What is expected: The data below holds the lines to copy: everything from the line containing "Download (880, 101)" to the line containing "Privacy Policy (471, 2353)", both ends included, set down exactly.

The records:
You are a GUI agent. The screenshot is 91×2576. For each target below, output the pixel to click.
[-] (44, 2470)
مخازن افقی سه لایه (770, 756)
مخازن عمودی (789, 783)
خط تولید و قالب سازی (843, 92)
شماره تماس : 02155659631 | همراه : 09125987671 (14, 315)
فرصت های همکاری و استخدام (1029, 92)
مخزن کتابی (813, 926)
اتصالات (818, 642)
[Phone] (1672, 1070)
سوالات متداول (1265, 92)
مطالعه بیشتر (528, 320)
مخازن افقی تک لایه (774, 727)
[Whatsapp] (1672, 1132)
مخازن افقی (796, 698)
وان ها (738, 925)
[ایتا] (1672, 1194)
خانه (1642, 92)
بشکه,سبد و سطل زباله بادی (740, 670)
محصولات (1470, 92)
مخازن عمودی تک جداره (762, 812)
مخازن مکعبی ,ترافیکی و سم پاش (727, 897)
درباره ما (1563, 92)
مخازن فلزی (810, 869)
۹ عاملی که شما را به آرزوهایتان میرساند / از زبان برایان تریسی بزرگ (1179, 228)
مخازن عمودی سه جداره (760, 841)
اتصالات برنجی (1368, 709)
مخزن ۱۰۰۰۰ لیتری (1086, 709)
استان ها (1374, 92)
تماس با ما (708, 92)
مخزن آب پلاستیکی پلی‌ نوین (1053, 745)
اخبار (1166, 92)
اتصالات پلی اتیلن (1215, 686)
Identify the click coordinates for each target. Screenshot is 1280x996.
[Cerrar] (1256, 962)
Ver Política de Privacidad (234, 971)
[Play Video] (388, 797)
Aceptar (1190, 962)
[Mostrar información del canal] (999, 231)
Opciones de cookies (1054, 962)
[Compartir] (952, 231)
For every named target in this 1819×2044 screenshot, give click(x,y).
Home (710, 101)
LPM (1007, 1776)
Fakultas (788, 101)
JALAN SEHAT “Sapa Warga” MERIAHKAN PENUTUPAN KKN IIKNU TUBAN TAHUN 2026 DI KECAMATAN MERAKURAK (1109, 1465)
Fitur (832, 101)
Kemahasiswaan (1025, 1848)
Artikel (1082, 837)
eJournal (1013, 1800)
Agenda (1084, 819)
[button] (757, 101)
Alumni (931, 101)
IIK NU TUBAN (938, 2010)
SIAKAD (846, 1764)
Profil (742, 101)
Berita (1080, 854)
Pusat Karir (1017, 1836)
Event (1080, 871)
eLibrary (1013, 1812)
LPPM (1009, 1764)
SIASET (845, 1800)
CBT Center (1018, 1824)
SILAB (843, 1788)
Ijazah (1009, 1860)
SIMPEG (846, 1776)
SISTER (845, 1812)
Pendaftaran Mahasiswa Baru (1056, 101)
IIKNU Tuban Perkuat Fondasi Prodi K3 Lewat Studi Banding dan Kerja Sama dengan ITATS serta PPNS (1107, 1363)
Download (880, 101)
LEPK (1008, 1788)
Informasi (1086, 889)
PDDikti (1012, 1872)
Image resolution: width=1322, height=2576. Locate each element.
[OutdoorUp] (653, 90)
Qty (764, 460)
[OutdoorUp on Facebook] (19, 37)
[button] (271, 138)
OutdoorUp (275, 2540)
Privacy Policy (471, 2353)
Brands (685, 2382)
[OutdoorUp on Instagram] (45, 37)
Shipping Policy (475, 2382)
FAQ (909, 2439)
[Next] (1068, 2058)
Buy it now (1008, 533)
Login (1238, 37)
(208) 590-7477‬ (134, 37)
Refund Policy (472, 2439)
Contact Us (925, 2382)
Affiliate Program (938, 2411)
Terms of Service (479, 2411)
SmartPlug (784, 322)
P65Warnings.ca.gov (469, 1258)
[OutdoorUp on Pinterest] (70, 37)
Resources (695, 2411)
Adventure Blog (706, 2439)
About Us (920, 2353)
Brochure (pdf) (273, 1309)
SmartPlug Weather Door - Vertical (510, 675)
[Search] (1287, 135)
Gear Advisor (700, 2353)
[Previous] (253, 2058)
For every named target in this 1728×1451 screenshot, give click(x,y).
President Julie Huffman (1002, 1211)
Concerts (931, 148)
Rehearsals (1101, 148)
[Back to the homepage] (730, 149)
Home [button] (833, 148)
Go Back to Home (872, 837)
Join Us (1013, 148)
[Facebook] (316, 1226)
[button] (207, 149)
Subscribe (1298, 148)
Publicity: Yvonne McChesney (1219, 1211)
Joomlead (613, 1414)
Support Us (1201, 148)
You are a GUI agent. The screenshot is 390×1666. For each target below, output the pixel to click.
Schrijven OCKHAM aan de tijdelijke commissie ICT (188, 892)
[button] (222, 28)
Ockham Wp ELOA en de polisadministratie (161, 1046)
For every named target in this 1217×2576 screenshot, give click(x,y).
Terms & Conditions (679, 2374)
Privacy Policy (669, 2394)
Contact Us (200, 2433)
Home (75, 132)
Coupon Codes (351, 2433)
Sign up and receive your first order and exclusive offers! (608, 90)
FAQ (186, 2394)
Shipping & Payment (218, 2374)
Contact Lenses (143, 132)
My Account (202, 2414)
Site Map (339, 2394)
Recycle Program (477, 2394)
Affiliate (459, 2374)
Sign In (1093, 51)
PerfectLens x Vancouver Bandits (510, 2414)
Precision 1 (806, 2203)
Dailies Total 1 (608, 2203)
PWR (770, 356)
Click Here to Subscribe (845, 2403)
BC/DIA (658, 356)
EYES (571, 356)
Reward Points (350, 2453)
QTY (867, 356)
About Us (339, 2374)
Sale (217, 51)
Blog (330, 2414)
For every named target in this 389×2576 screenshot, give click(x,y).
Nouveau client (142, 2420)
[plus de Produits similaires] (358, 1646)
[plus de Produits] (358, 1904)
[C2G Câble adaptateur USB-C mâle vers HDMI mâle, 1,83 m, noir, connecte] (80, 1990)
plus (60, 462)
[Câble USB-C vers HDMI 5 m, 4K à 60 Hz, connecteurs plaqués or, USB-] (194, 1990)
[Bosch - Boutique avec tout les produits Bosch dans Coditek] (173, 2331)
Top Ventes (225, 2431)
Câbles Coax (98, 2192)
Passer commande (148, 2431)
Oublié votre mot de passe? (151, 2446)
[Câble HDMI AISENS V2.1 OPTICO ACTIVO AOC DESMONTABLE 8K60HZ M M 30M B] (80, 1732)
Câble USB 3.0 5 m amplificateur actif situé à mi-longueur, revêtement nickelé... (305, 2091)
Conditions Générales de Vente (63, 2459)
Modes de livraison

Task answer:
Download (880, 101)
LEPK (1008, 1788)
Informasi (1086, 889)
PDDikti (1012, 1872)
Image resolution: width=1322, height=2576. Locate each element.
[OutdoorUp] (653, 90)
Qty (764, 460)
[OutdoorUp on Facebook] (19, 37)
[button] (271, 138)
OutdoorUp (275, 2540)
Privacy Policy (471, 2353)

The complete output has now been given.